The call you’ve been waiting for finally came; the news you received however is not what you were hoping for. Another rejection to add to your growing list of rejections. This is one you’d really wanted too, which is why it hits a little harder and hurts a little more than some of the others.
It’s tough on your self-esteem though I admit. When you saw the number on your phone you lit up, answered with great optimism and had a smile on your face. As you heard the decision hadn’t gone your way, you moved from giddy anticipation to surprised disappointment. Like all setbacks, it’s not the setback itself but rather how you react to it that is going to define what you do now and whether you move further from or closer to your goal of finding employment.
First of all, I want to point out and commend you for one very important thing. The job you were competing for was a good one to go after; the hurt you’re feeling is indicative of the passion you felt for the possibility of working in the role. Had you felt nothing whatsoever in being rejected, I’d question how much you really wanted it in the first place. So the level of sting you’re feeling now is one good indicator of whether this job, or one similar to it is right for you.
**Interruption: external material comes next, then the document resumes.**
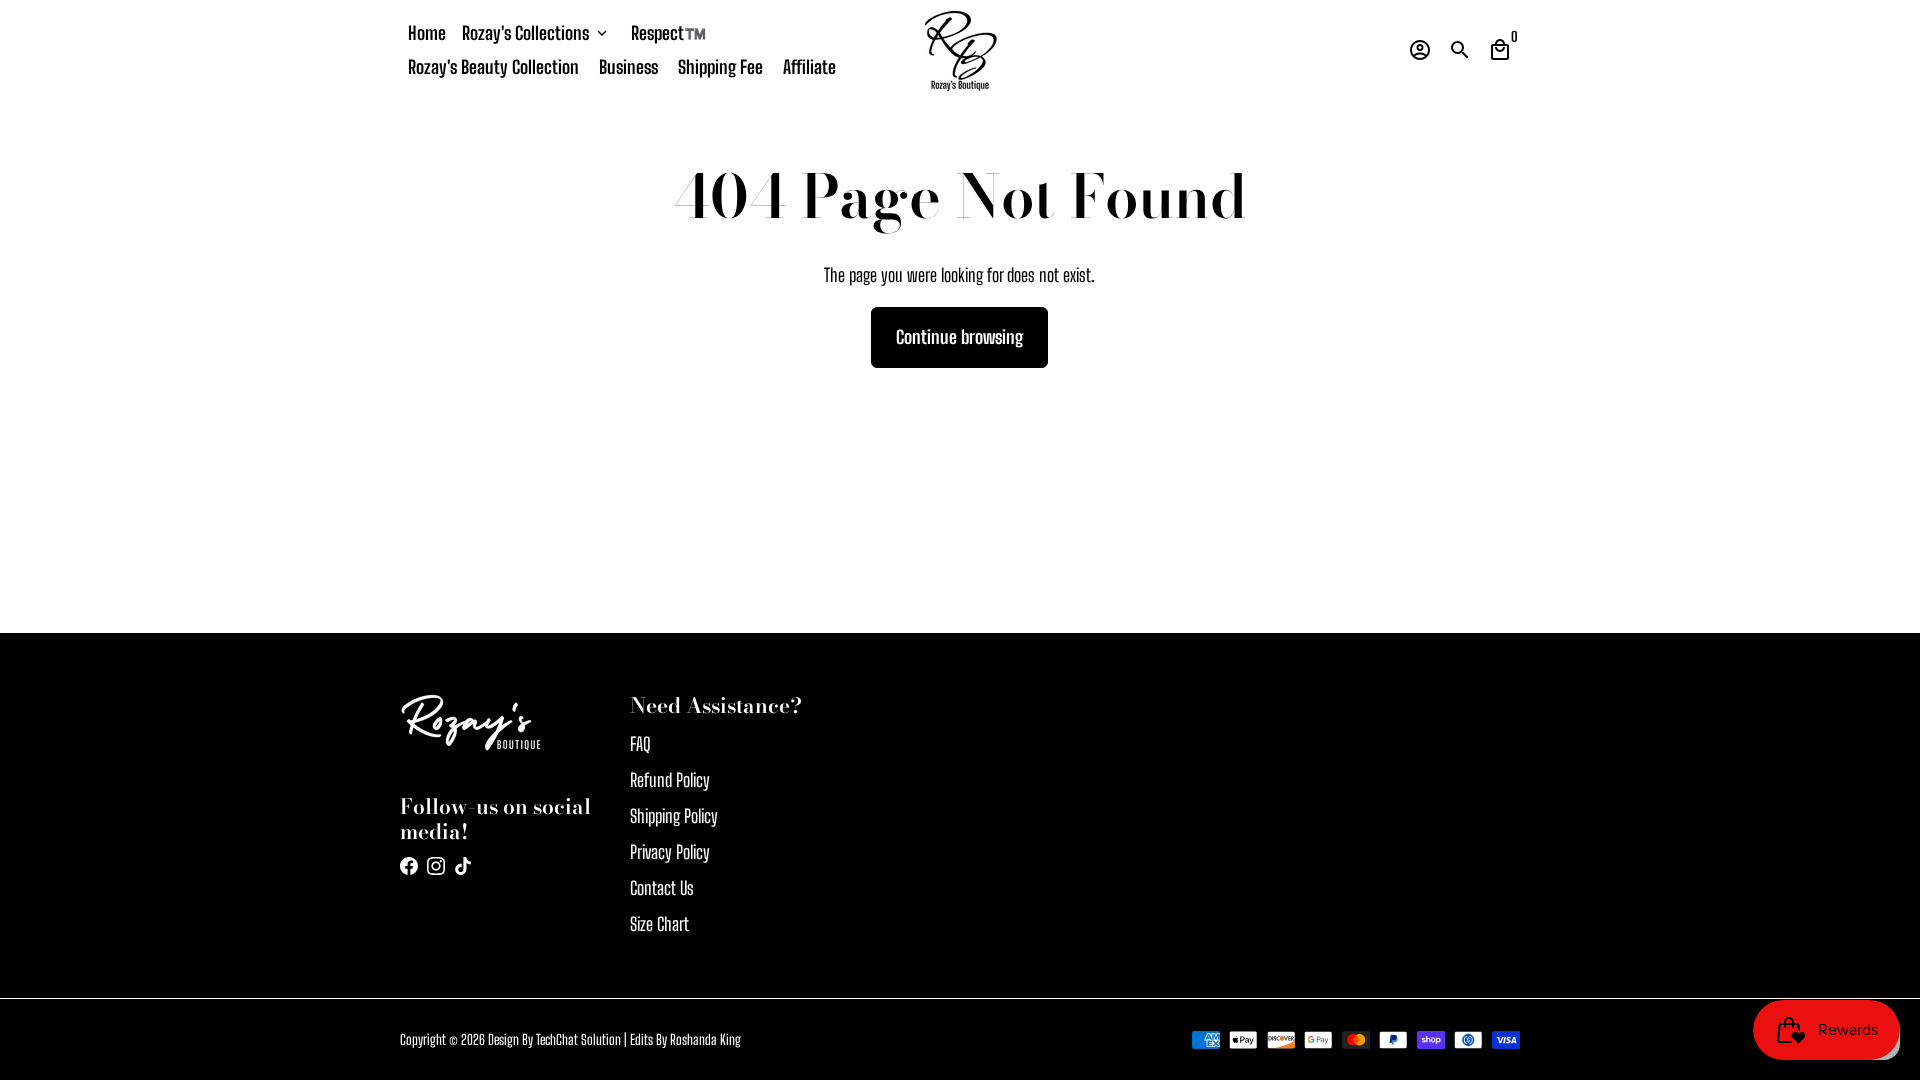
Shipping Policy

Okay so now what to do. First of all, let me suggest you dash off a quick letter to the organization you just heard the bad news from. In this brief letter, share your disappointment at having heard the news and state your ongoing determination to compete once again when this or a position of a similar nature becomes available. Although you may not get a response, it’s professional and says a lot about your determination to move ahead beyond this setback if you also ask for suggestions on how to improve your chances in a future competition.
Why bother with such a letter when the job is lost? Simple really. Most if not all of your competitors will move on without any further contact. It would seem like a waste of time and energy, not to mention the cost of a stamp and stationery. This is precisely why you should pen one. With only 1% of people writing a letter of rejection, you stand out. So if another position opens up or the hired candidate doesn’t last long, they might just get back to you in a month or two and offer you the job if you still want it. Your character you see, came out in that letter.
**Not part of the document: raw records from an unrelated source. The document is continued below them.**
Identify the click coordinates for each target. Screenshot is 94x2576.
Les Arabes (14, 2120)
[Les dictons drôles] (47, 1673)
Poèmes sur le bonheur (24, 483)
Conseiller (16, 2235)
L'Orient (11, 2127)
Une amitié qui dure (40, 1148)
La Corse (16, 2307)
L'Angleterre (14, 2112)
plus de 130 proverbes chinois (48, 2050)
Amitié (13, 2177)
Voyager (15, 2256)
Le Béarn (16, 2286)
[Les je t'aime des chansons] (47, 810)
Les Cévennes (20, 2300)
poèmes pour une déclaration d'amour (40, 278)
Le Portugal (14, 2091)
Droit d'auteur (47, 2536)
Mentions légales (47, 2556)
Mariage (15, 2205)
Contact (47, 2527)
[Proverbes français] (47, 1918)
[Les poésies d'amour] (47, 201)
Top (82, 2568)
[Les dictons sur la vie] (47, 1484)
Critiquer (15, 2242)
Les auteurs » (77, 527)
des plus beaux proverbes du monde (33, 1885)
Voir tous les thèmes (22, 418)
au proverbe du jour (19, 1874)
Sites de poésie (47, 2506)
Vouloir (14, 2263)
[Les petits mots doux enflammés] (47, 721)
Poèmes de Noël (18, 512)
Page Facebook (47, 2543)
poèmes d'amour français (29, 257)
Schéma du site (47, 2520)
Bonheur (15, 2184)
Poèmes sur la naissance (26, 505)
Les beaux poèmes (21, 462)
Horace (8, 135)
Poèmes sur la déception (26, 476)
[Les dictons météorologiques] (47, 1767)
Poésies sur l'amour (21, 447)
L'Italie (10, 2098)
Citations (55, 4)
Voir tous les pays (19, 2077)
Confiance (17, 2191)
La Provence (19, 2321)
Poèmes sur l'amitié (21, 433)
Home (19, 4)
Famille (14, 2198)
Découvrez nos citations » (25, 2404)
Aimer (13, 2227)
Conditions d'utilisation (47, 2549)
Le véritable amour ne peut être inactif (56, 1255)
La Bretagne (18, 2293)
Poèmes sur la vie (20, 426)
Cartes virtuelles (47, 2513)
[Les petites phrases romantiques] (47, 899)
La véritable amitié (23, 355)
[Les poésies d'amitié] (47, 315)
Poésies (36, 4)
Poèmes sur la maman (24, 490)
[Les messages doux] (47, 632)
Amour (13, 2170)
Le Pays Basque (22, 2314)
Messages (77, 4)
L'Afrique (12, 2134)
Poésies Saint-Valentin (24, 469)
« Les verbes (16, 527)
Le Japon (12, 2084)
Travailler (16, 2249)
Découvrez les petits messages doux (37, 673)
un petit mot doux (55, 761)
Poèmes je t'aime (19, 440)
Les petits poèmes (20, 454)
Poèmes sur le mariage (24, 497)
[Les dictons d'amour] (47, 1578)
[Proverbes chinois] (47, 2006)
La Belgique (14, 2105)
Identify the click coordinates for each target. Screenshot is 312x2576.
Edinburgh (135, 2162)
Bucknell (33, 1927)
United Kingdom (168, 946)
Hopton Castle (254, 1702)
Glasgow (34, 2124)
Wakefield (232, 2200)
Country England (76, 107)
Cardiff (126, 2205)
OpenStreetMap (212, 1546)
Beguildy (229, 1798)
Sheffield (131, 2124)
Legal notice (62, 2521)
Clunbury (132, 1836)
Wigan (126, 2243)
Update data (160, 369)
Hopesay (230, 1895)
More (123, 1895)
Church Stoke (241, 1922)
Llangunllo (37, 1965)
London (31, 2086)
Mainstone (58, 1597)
With that letter sent, by all means it’s time now to turn to other opportunities. If you feel bitter and extreme frustration though, take the rest of the day you get the news off entirely. Scrap the job search for this single day and do other things you’d rather like read, go for a walk, soak in the tub, visit your son or daughter, work on a hobby or go window-shopping. You might even want to share the news with someone who will listen. Whatever you do to gain some broader perspective is good. The darkness of this evening will be replaced by the light of tomorrow’s dawn, the world will go on and you’ll go along with it.
This is a test of your ability to create a positive attitude which is needed to experience success. Your attitude is your responsibility alone. I know, I know, you didn’t want to hear that. You’d rather have had a sympathetic ear so you could commiserate with me and have me say things like, “oh you poor thing”, or “wow, you’ve got every right to just chuck the whole get-a-job thing.” Sorry to disappoint. Empathy I’ve got in abundance for you of course, but now it’s time to refocus.
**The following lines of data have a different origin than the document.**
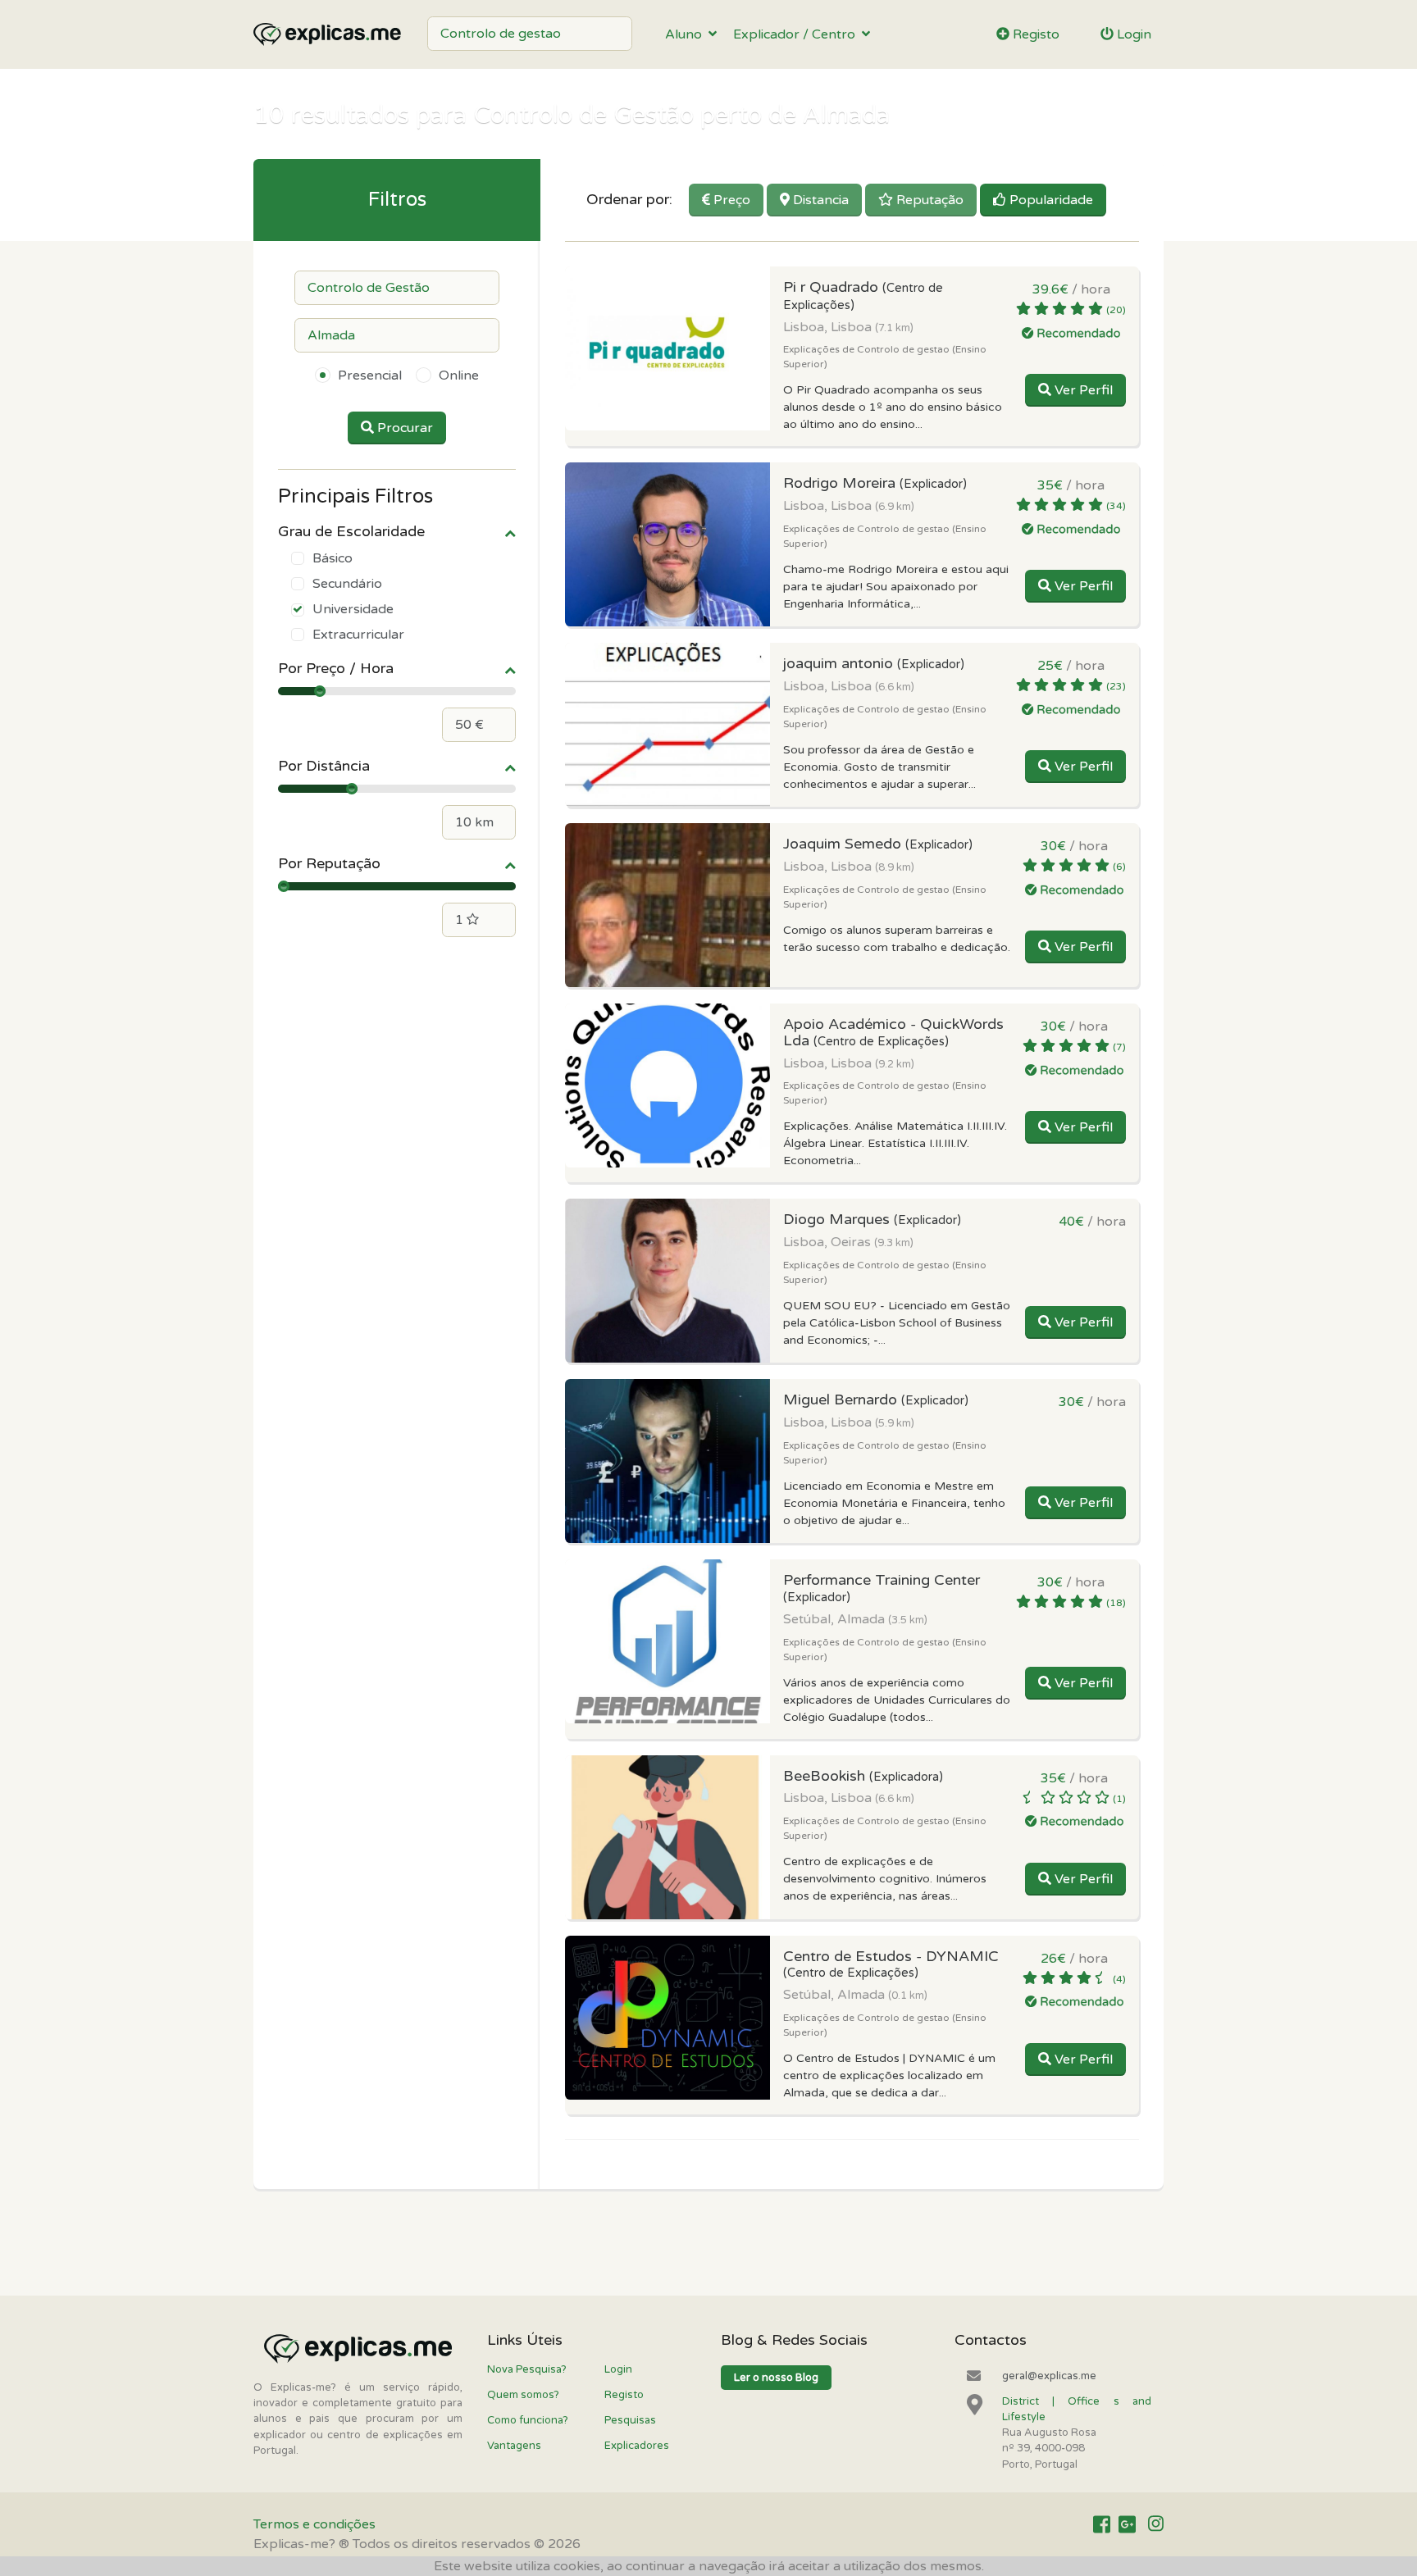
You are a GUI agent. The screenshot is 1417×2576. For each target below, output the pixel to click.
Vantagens (514, 2445)
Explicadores (636, 2445)
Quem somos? (523, 2394)
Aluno (686, 34)
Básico (332, 558)
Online (459, 375)
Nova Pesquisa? (527, 2369)
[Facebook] (1101, 2525)
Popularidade (1049, 200)
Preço (730, 200)
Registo (1034, 34)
You owe it to yourself you see. Those other jobs you applied to may just call with requests for interviews or the good news of a job offer. You don’t want your voice to showcase resigned apathy or profound ambivalence. You’ve got to respect yourself because the momentum you’ve built towards your goal needs constant attention. You’ve moved forward and come further than you were when you first made the decision to look for work. Don’t hurt your future chances by stopping now.
At any one time in your job search, you should have some organizations you’re waiting to hear from, some applications in the process of being readied to submit and an eye on new jobs and positions that you don’t want to miss. Interspersed among these should be some regular expressions of thanks to those helping you along, such as your references or supporters and networking both online and in-person. This balanced approach to your job search keeps you fresh and energized; active and engaged. Just sitting in front of a computer monitor day in and day out is a rough and isolating way to spend the hours you need to be successful.
I speak from experience my reader. Like you, I’ve had times in my life when I’ve been hunting down a job and it’s taxing times; filled with highs and lows. I do appreciate the disappointments are hard to take and keep coming back strong with a determined attitude. Ultimately though, no other approach has ever worked.